[Dataset records]
☆ ☆ ☆ ☆ ☆ ☆ ☆

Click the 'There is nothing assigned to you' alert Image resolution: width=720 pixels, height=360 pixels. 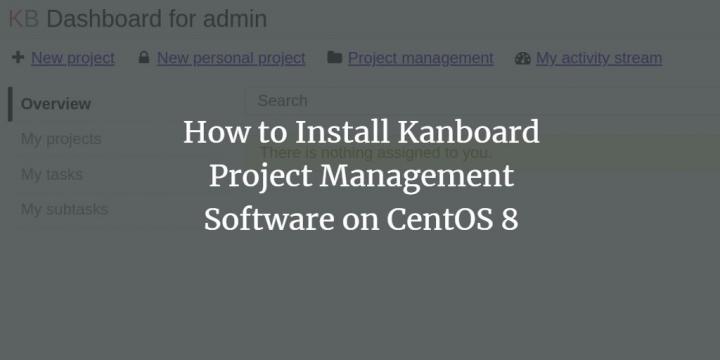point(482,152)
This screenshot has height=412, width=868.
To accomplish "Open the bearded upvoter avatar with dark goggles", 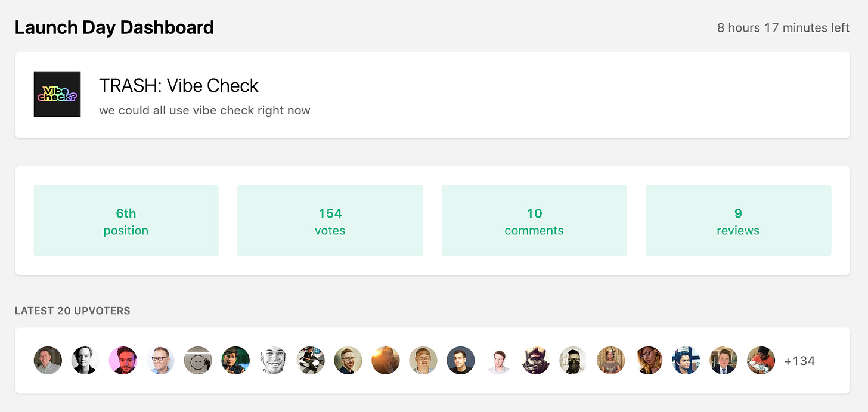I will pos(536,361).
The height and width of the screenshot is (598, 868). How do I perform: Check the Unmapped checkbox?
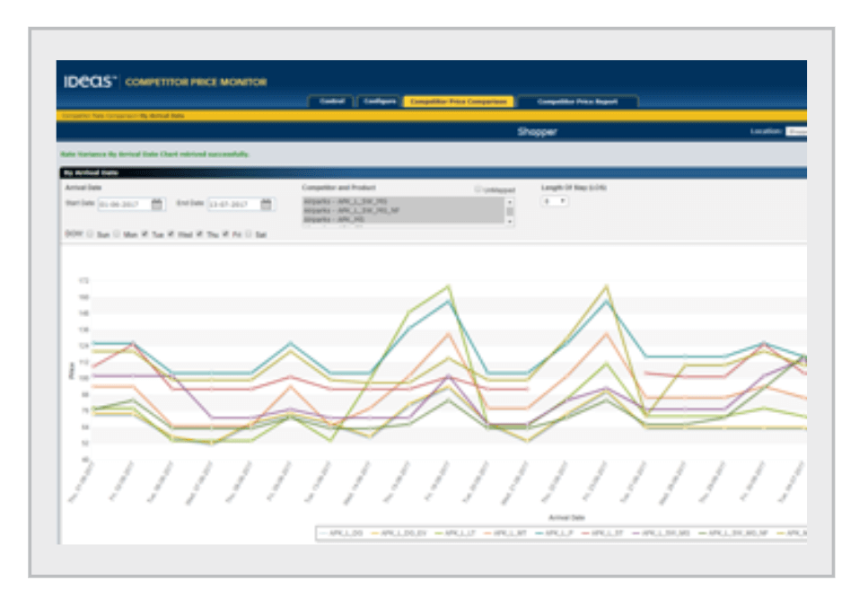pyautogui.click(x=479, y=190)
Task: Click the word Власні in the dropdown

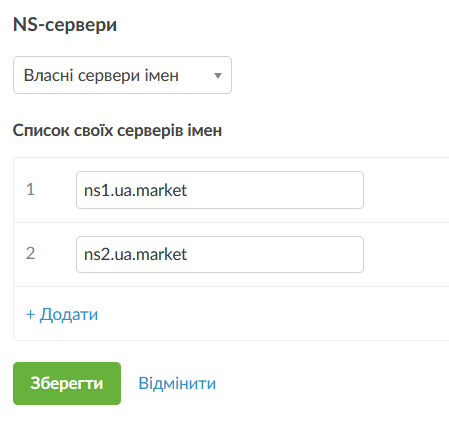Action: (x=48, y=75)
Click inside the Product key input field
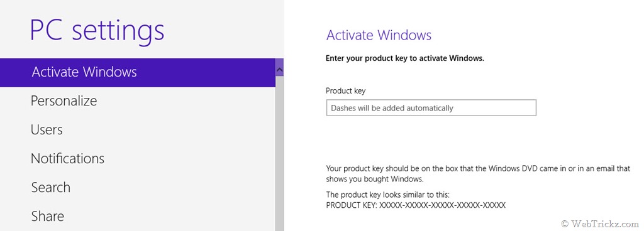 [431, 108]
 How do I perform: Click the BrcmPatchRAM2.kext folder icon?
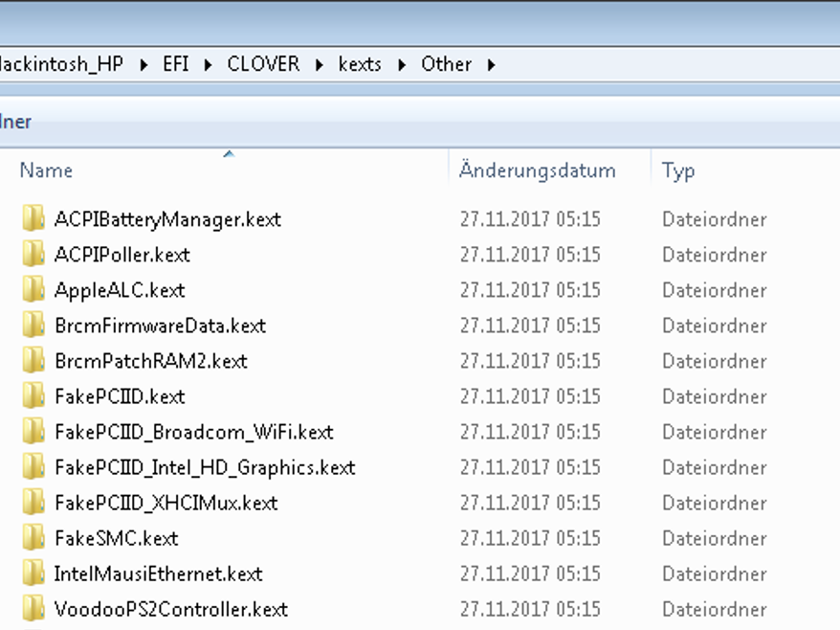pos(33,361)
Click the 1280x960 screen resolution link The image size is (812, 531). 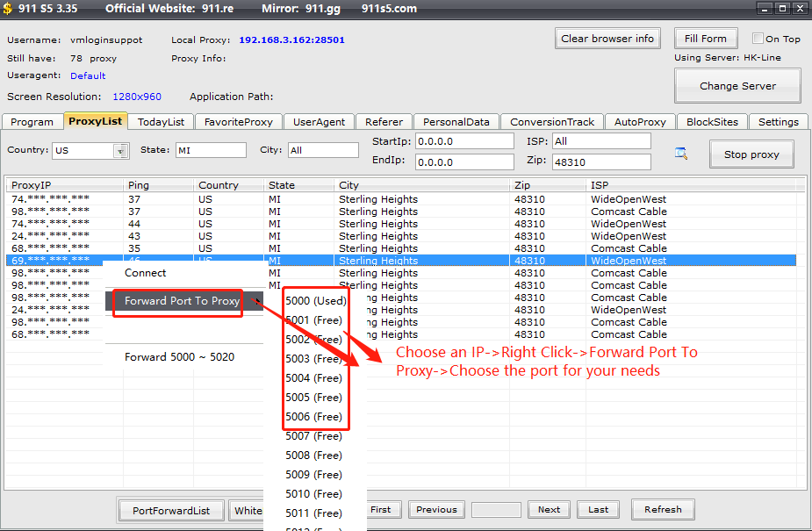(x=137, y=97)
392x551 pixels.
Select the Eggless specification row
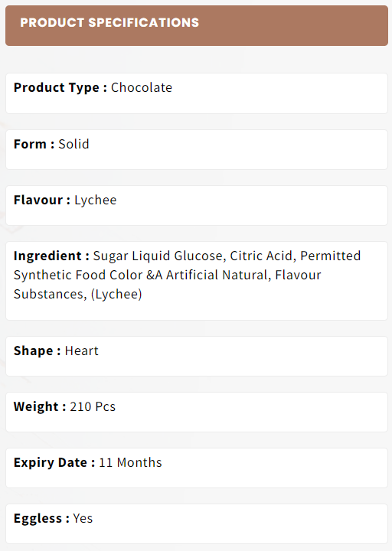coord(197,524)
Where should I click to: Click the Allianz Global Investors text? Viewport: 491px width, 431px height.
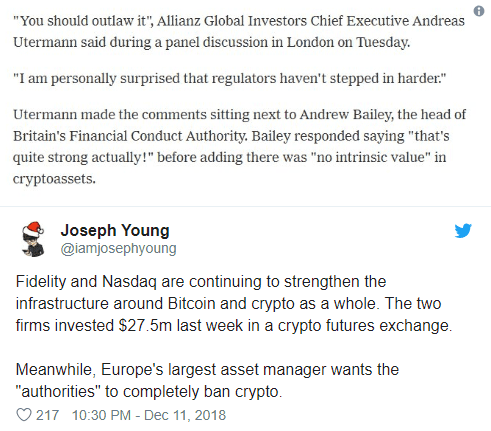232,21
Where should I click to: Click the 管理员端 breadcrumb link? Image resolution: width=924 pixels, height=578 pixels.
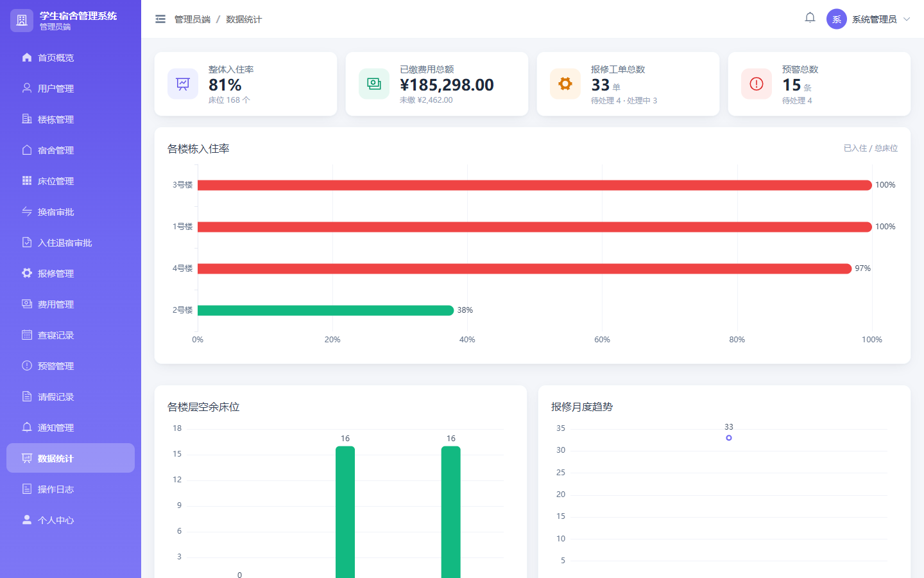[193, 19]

☆ ☆ ☆ ☆ ☆ ☆ ☆

Assigned task – Give back the lines from the one containing "392x551 pixels." through the last line of the records above exactly as they appear, both included, and no pictures.

Reply –
392x551 pixels.
Select the Eggless specification row
coord(197,524)
Where should I click to: Click the Allianz Global Investors text? Viewport: 491px width, 431px height.
232,21
Where should I click to: Click the 管理员端 breadcrumb link? Image resolution: width=924 pixels, height=578 pixels.
[193, 19]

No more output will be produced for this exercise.